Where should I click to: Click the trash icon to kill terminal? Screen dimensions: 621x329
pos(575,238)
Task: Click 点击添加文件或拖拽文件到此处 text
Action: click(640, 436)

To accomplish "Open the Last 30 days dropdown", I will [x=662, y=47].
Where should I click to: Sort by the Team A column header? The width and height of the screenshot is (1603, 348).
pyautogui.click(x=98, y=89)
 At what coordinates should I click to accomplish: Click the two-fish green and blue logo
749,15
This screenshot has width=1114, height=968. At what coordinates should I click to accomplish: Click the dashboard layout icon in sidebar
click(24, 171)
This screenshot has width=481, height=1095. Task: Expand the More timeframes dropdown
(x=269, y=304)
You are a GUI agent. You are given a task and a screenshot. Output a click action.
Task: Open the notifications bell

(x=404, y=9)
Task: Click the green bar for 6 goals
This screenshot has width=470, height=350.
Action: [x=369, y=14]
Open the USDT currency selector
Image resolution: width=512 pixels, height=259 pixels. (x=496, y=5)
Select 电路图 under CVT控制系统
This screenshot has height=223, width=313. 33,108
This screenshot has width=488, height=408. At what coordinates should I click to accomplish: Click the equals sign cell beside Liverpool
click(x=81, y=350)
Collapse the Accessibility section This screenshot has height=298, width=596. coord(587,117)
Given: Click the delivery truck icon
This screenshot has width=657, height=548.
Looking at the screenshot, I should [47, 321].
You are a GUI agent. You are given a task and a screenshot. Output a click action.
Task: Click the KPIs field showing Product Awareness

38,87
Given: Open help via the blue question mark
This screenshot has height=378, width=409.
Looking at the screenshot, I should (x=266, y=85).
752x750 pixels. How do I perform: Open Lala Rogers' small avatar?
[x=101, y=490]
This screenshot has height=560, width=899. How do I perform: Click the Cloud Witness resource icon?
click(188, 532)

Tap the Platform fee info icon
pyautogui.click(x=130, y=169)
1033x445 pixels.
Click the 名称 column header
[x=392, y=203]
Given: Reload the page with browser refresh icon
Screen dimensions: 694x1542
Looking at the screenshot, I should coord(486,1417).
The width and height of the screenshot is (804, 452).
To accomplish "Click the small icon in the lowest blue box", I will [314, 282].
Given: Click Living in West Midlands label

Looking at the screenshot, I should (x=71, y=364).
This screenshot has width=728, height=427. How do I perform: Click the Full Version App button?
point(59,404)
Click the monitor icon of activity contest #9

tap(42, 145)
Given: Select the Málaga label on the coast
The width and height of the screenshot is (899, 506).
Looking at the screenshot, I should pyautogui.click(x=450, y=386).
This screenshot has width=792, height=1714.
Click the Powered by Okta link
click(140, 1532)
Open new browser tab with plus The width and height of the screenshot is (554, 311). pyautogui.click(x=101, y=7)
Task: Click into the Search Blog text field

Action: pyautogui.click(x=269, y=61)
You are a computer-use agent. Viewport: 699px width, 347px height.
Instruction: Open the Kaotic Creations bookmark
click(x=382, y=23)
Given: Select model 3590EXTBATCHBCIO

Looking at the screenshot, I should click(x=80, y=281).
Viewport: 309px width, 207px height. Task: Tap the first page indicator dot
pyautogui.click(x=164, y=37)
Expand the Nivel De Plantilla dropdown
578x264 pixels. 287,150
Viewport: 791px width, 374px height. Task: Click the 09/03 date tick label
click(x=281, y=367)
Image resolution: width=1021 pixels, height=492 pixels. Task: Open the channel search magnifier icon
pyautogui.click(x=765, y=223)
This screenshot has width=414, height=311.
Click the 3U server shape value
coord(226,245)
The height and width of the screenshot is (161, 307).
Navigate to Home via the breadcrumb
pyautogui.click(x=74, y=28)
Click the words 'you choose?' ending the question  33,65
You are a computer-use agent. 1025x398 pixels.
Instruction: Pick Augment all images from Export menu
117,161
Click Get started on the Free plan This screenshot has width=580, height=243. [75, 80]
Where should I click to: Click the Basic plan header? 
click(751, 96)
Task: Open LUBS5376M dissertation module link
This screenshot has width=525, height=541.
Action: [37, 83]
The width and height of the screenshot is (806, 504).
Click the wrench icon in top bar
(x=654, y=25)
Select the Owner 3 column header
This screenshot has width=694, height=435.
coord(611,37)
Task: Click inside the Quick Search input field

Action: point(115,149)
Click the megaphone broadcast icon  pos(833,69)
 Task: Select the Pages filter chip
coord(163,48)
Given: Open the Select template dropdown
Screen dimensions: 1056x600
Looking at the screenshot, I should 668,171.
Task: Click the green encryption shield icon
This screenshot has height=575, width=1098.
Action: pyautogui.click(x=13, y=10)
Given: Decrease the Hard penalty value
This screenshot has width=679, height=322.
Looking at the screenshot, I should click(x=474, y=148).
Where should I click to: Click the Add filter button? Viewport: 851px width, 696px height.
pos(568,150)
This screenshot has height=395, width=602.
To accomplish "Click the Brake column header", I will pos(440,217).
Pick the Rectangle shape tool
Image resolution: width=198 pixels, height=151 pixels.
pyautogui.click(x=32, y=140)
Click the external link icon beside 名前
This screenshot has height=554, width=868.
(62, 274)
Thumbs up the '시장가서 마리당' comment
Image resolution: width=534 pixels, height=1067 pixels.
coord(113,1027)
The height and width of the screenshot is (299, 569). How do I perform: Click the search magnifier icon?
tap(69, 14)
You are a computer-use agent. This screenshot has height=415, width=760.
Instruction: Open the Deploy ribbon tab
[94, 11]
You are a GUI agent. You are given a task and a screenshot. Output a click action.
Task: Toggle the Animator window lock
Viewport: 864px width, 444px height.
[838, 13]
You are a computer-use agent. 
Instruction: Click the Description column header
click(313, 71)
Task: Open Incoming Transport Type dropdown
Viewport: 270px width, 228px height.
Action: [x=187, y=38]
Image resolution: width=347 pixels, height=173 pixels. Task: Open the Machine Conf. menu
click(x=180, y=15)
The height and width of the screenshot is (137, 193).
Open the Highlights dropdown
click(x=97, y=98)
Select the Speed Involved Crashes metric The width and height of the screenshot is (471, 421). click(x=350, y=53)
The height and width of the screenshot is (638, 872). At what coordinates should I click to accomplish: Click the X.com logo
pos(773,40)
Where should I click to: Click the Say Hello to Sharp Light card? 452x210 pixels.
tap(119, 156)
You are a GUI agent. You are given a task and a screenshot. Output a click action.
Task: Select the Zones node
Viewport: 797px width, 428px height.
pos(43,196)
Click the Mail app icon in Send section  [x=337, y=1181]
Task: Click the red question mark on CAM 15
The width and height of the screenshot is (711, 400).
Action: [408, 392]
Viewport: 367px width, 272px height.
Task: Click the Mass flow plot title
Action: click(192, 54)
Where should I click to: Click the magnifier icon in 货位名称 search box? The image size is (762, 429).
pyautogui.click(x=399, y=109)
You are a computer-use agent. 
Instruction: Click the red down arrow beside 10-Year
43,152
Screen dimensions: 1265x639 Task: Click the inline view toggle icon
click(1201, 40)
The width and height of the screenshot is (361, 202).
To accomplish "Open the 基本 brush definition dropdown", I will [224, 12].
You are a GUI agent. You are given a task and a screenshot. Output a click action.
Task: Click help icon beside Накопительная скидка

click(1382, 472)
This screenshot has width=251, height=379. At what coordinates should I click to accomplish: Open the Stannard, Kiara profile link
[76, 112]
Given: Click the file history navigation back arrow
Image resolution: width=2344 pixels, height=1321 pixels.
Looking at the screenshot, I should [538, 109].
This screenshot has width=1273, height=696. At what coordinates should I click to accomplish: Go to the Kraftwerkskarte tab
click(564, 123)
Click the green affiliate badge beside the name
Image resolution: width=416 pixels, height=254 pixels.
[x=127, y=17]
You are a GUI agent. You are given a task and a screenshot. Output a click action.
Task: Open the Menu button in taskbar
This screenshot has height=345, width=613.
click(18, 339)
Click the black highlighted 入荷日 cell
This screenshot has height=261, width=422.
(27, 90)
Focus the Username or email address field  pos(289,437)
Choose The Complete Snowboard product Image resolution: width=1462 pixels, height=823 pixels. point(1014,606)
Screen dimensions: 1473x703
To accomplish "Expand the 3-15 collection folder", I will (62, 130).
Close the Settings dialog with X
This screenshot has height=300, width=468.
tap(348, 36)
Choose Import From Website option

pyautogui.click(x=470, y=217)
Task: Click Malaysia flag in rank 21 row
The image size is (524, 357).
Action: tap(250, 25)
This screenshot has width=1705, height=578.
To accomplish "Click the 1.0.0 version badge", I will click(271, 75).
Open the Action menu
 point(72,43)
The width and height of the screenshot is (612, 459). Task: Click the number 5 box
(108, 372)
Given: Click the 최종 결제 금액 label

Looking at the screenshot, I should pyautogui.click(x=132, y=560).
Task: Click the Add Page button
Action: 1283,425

——————

**WORK ITEM**
Lines in the data that hold "badge" must be located and copied.

**SOLUTION**
Click the green affiliate badge beside the name
To accomplish "Click the 1.0.0 version badge", I will click(271, 75).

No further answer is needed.